Today, she has an appointment with Christopher, a sophomore. She has already tutored Christopher twice: The first time she explained the reasoning behind using histograms and helped him construct one from a list of values. The second time they worked on a problem with correlations and regression. This time it seems that the course has progressed to two-way analyses of variance, and Christopher is once again stuck with the coursework. Although his grasp of the concepts of sums of squares and the F test is, as Nicole finds by going through the task with him, surprisingly good, he has trouble interpreting disordinal interactions. Nicole draws some other, simpler patterns on the board and asks Christopher to explain their meanings. In this manner, they successively approach the case shown in the coursework, and Christopher finally manages the correct interpretation. Nicole then encourages him to transfer his newly acquired skill to a different problem.

After the session, Nicole is quite exhausted: The topic itself is not new or demanding for her, but for a long time, she could not really tell where exactly Christopher’s understanding had failed. It was hard to get Christopher to consider both variables at the same time. Nicole thinks it might have been easier just to tell him what to do and how to think about the patterns, but then he would have been less active himself, and she is not sure whether the insight would have stuck or whether he might have found her too direct.

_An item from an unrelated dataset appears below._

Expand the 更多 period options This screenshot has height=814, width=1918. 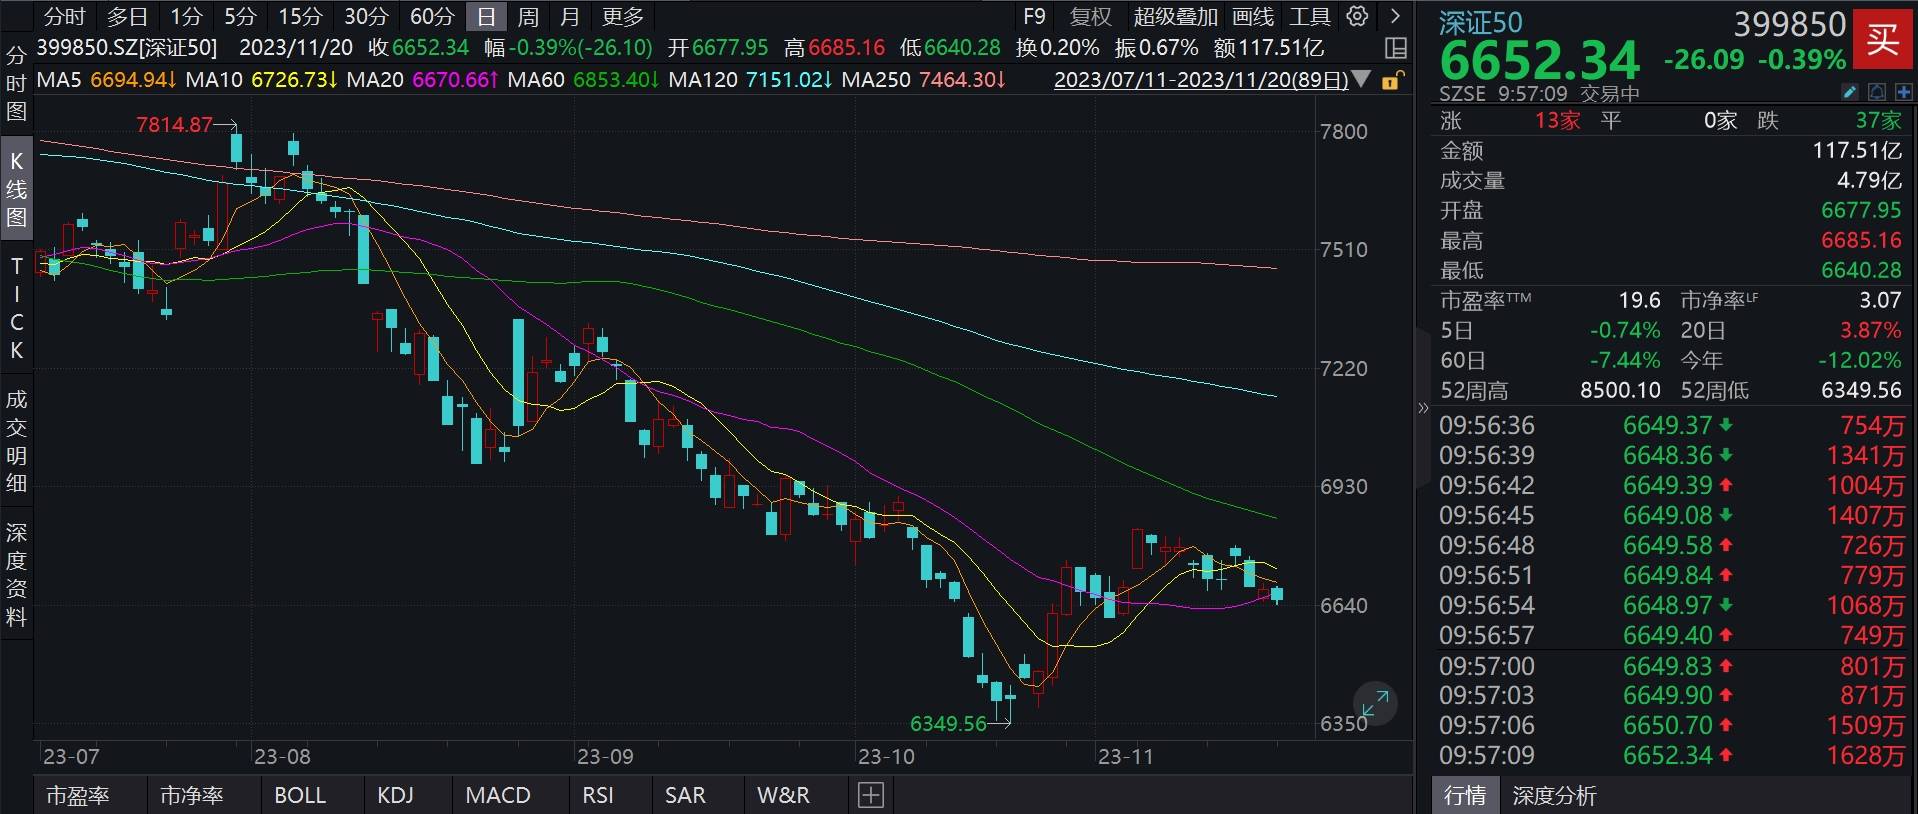622,17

Tutoring offers great opportunities for learning. One crucial aspect of any instructional communication is to gauge what parts of the critical content the addressee has understood, what has not been understood, and whether the learner holds any misconceptions about the topic under discussion. Hence, diagnosing Christopher’s current state of knowledge is a major challenge: The result contributes to the effectiveness of Nicole’s tutoring session.

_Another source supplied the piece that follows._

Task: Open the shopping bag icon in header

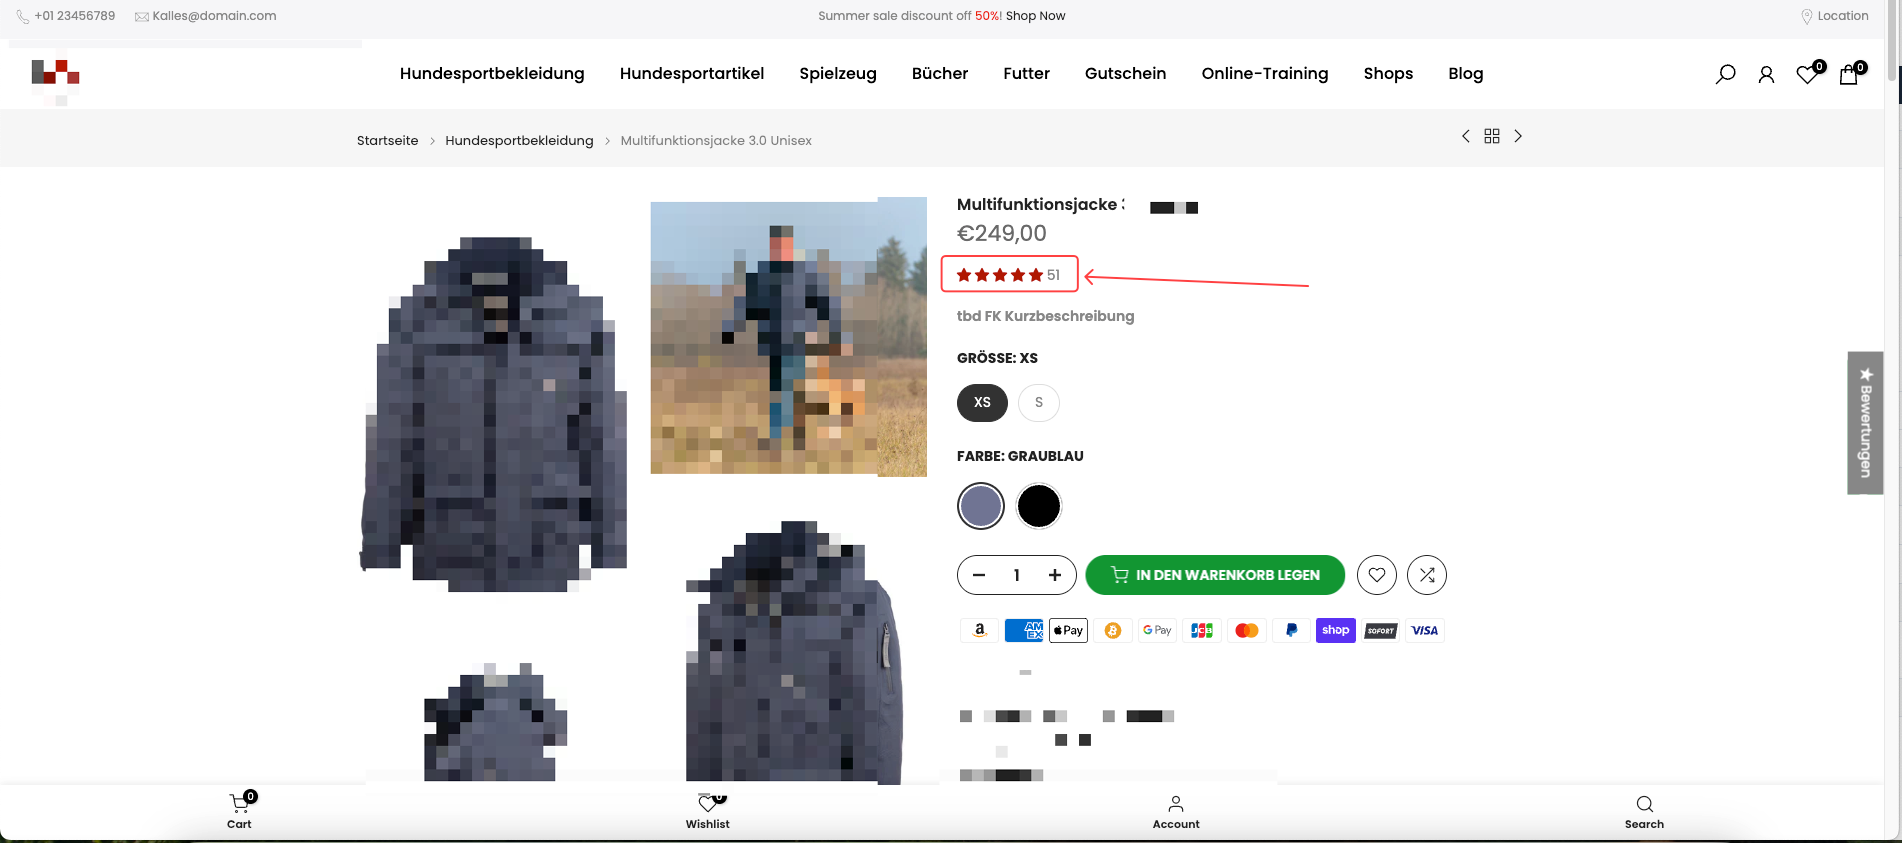Action: [1848, 74]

In general, diagnosing what a tutee knows is important for making didactic decisions (Herppich, Wittwer, Nückles, & Renkl, 2014) and for maximizing the effectiveness of explanations (Wittwer & Renkl, 2008). Tutors’ models of their tutees’ knowledge are not always accurate: Novice tutors lack diagnostic skills and are unable to differentiate their own normative view of the subject matter from the tutees’ flawed understanding (Chi, Siler, & Jeong, 2004). However, expert tutors can also be led astray, because many tutees’ utterances are uninformative or misleading regarding their state of knowledge (Person, Graesser, Magliano, & Kreuz, 1994). Thus, eliciting informative contributions from the tutee that will permit a valid diagnosis of the tutee’s knowledge is crucial if the tutor is to provide adaptive tutoring (Putnam, 1987). This might be exactly what expert tutors do when they alternate phases of lecturing with phases of scaffolding (Cade et al., 2008): Longer phases of semi-independent problem solving on the part of the tutee allow the tutor to diagnose at what point the tutee’s own attempts have failed. However, even if the tutee’s knowledge has been diagnosed correctly, the instruction might be insufficient: Even expert tutors sometimes ignore misconceptions altogether (Chi, 1996) or give positive feedback after errors (Graesser, Person, & Magliano, 1995).

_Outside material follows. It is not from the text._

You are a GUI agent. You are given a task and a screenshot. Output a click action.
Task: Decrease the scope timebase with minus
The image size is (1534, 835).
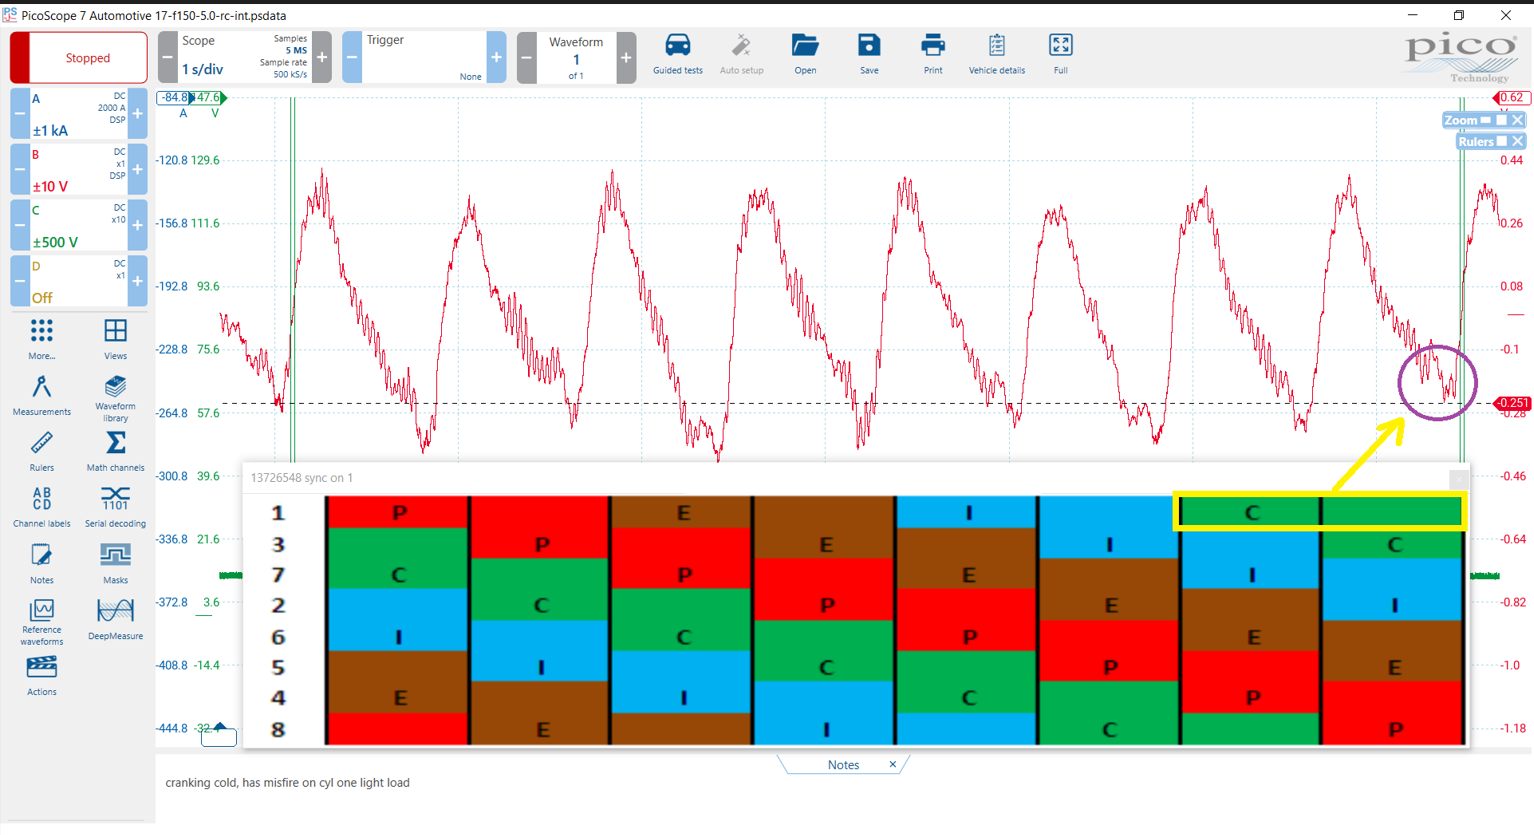coord(167,57)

Knowing which strategies tutors use does not clarify which ones are effective. It is difficult to single out discrete strategies in naturalistic tutoring interactions in order to study them experimentally. However, detailed analyses of tutoring discourses can provide evidence on the point in the discourse at which tutee learning occurs. Such analyses indicate that expert tutors’ indirect mode of instruction leads to effective learning: In these discourses, tutees usually discover a piece of knowledge or correct a misconception themselves after receiving hints or being led to asking questions by the tutor (Chi, 1996). Letting the tutees encounter impasses in solving a task also seems to be beneficial because it helps them recognize which pieces of knowledge they lack in order to proceed (VanLehn, Siler, Murray, Yamauchi, & Baggett, 2003). Generally, episodes in which knowledge is co-constructed between tutor and tutee seem to be particularly beneficial for deep tutee learning (Chi, 2009; Chi et al., 2001).

Mentoring

Of the four instructional contexts discussed in this chapter, mentoring is arguably the most intensive. Mentoring can be defined as “a nurturing process in which a more skilled or more experienced person, serving as a role model, teaches, sponsors, encourages, counsels, and befriends a less skilled or less experienced person for the purpose of promoting the latter’s professional and/or personal development” (Anderson & Shannon, 1988, p. 40). This implies a long-term commitment of both mentor and protégé as well as the development of a lasting and trusting relationship (Kalbfleisch & Davies, 1993). In contrast to the other contexts, mentoring does not have a specific content or goal at its end, but aims rather to socialize the protégé in the relevant business, institution, or community and support her or his career and development (Schrodt, Cawyer, & Sanders, 2003). Unlike coaches, tutors, and advisers, a mentor is not responsible for an outcome as much as for a person. As such, it is more appropriate to speak of a form of guidance than of instruction.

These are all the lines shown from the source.